The 2021 Tokyo Motor Show is canceled, with the coronavirus pandemic to blame.

The Tokyo Motor Show is not a motorcycle-specific show. Automakers and other vehicle manufacturers also attend the show. It’s perhaps not as well-known to North Americans and Europeans as big bike shows like EICMA and Intermot, or big car shows like Geneva. However, it’s a major show for the Japanese car and bike OEMs. It runs every two years, on the year opposite Intermot, and in roughly the same time slot, around October. Just as Intermot is seen as an important secondary launching point for the Euro industry, second only to EICMA for those OEMS, so Tokyo is seen as an important show for the Big Four. Often, this is where we get our first look at the more interesting Japanese concept bikes, and the wildest experimental technology and design.
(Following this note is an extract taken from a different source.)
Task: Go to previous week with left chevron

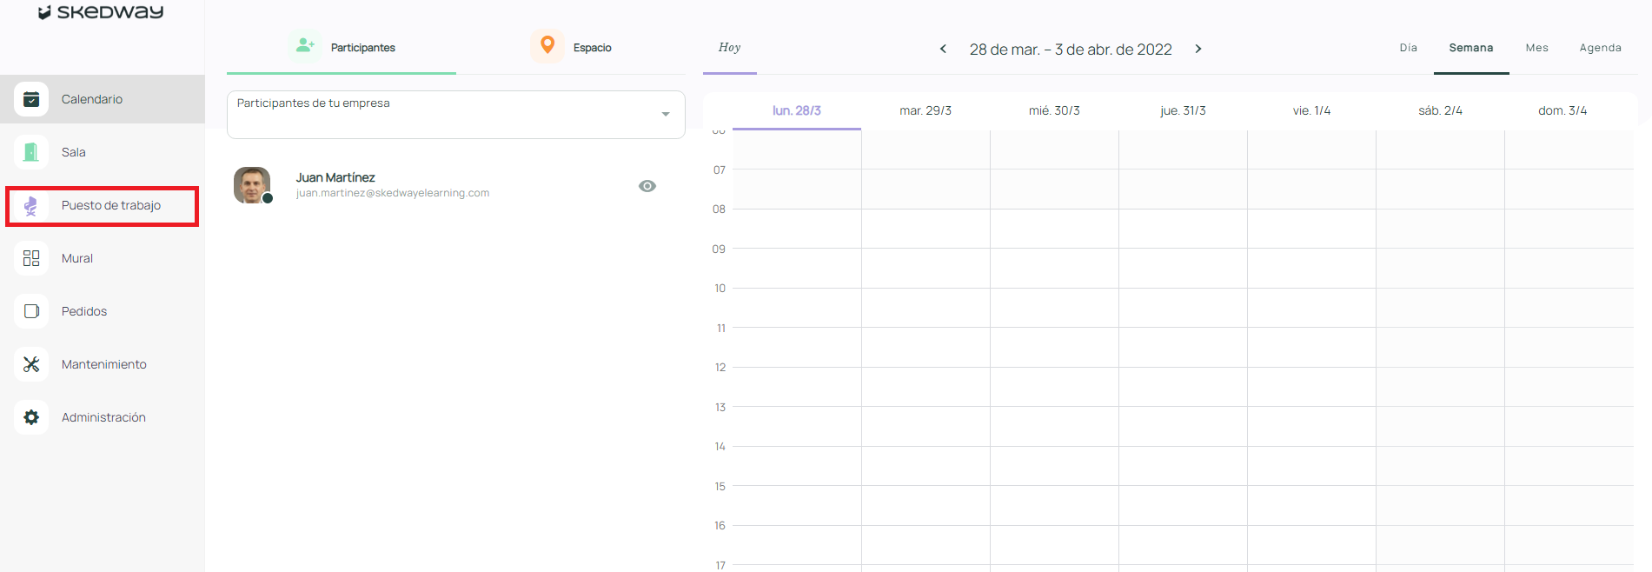Action: pos(943,49)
And, just as Intermot was canceled in 2020, now we see the Tokyo Motor Show canceled for 2021. The news comes as Japanese authorities battle COVID cases, with Tokyo, Osaka and two other prefectures currently in  a state of emergency until May 11. With the Summer Olympics still scheduled to run later this year, authorities are scrambling to get things under control.

This is the first time the Tokyo Motor Show has been canceled since its founding in 1954. In recent years, show organizers have expected as many as 1.3 million viewers; with the pandemic running, it’s unclear what attendance would have been, even if the show was allowed to run.

What next?

So—will there even be a show circuit left, once the pandemic is over?
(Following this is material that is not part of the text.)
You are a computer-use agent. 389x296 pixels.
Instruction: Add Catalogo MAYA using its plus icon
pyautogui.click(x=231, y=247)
At this point, many of the OEMs in Europe and Asia are working on their own virtual launch plans, with some companies saying they planned to focus on digital bike reveals. This was starting even before the pandemic, and you can bet those plans have ramped up. Suzuki seems keen to push its Motorcycle Global Salon, and Honda has similar virtual space staked out. They’re probably not shedding tears over the Tokyo cancellation.

EICMA is still scheduled for November 23-28 this fall, and China has already returned to business-as-sorta-usual, running the Auto Shanghai 2021 in late April.